Re: [patch RFC 38/38] irqchip: Add IMS array driver - NOT FOR MERGING

Jason Gunthorpe <jgg@xxxxxxxxxx> · Fri, 21 Aug 2020 17:17:05 -0300

On Fri, Aug 21, 2020 at 09:47:43PM +0200, Thomas Gleixner wrote:
> On Fri, Aug 21 2020 at 09:45, Jason Gunthorpe wrote:
> > On Fri, Aug 21, 2020 at 02:25:02AM +0200, Thomas Gleixner wrote:
> >> +static void ims_mask_irq(struct irq_data *data)
> >> +{
> >> +	struct msi_desc *desc = irq_data_get_msi_desc(data);
> >> +	struct ims_array_slot __iomem *slot = desc->device_msi.priv_iomem;
> >> +	u32 __iomem *ctrl = &slot->ctrl;
> >> +
> >> +	iowrite32(ioread32(ctrl) & ~IMS_VECTOR_CTRL_UNMASK, ctrl);
> >
> > Just to be clear, this is exactly the sort of operation we can't do
> > with non-MSI interrupts. For a real PCI device to execute this it
> > would have to keep the data on die.
> 
> We means NVIDIA and your new device, right?

We'd like to use this in the current Mellanox NIC HW, eg the mlx5
driver. (NVIDIA acquired Mellanox recently)

> So if I understand correctly then the queue memory where the MSI
> descriptor sits is in RAM.

Yes, IMHO that is the whole point of this 'IMS' stuff. If devices
could have enough on-die memory then they could just use really big
MSI-X tables. Currently due to on-die memory constraints mlx5 is
limited to a few hundred MSI-X vectors.

**Information supplied**.
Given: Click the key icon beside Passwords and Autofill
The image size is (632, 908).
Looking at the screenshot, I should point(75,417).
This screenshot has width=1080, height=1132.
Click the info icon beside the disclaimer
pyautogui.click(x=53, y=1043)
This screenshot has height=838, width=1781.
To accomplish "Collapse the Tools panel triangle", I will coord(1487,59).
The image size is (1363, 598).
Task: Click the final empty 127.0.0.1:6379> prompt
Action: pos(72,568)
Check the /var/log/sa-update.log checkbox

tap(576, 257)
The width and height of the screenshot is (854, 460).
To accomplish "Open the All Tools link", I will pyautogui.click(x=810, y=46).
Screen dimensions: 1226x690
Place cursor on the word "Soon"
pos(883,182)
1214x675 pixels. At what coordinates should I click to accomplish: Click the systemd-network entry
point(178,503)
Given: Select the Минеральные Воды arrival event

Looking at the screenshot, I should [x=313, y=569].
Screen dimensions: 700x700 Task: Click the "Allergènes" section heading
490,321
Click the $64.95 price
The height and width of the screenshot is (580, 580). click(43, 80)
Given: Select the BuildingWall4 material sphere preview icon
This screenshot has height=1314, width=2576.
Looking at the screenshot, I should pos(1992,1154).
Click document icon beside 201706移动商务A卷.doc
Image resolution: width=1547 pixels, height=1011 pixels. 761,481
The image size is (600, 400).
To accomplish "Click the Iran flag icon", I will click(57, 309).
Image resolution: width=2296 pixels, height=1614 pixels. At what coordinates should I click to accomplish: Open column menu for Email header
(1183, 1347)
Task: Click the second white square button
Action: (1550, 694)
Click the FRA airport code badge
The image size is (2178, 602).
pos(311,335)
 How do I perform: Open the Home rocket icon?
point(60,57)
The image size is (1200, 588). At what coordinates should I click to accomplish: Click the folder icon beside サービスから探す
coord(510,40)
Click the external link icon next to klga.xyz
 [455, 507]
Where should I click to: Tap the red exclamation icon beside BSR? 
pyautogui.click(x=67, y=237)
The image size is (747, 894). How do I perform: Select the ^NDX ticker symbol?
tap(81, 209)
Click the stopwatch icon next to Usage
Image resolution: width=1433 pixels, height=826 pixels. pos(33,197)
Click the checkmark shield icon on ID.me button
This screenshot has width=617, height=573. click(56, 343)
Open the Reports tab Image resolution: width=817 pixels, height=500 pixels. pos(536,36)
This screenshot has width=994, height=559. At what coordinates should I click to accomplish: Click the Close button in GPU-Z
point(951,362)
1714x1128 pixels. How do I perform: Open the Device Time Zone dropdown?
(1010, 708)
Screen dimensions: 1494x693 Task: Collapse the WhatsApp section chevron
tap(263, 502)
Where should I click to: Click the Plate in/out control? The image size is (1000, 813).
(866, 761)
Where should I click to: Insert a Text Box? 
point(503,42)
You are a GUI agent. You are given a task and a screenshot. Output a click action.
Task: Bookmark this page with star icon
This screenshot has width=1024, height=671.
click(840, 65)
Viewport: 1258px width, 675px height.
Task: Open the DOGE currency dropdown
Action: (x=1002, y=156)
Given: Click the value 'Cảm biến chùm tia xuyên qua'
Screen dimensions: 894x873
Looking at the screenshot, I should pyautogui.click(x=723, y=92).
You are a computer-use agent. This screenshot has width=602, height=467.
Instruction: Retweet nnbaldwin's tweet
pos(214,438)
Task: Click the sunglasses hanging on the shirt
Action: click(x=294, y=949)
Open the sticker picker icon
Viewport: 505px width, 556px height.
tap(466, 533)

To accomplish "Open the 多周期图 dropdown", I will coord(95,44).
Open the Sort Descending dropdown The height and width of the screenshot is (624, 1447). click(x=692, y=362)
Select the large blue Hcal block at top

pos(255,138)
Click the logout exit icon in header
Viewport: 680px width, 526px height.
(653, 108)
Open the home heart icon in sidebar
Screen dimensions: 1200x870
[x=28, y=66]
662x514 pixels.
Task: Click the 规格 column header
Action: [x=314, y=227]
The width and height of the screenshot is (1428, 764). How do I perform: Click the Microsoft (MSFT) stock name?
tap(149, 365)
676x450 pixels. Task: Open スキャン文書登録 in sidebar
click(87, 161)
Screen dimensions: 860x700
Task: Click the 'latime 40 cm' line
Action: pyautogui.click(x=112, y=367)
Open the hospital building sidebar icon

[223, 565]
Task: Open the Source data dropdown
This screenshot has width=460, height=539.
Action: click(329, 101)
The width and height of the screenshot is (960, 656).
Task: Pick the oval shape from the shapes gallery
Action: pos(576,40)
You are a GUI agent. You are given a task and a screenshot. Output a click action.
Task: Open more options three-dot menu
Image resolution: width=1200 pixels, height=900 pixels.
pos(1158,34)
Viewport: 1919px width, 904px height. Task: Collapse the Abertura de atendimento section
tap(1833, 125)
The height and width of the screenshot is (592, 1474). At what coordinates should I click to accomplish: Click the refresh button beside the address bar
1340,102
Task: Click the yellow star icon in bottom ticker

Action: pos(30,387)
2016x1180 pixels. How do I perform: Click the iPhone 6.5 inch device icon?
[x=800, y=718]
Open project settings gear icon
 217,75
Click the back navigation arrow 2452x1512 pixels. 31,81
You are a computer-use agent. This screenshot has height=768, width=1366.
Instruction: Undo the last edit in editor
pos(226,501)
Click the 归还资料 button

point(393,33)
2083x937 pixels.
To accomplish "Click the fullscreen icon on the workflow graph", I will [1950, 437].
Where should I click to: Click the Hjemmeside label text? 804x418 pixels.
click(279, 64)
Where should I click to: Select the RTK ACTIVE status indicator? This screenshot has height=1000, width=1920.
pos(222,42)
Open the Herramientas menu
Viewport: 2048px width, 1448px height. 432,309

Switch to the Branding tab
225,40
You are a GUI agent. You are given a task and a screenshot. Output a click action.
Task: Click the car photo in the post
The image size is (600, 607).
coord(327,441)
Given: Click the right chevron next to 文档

**Task set**.
**1.** Answer these questions from the IMS thread:
(a) Which company acquired Mellanox?
(b) What limits mlx5 to a few hundred MSI-X vectors?
(c) Where does the queue memory holding the MSI descriptor sit?
**2.** Reproduce the IMS thread starting with "Yes, IMHO that" and going on through "hundred MSI-X vectors.".
The records come from a different source than the IMS thread.

**The solutions**.
**1.**
(a) NVIDIA
(b) On-die memory constraints
(c) In RAM

**2.**
Yes, IMHO that is the whole point of this 'IMS' stuff. If devices
could have enough on-die memory then they could just use really big
MSI-X tables. Currently due to on-die memory constraints mlx5 is
limited to a few hundred MSI-X vectors.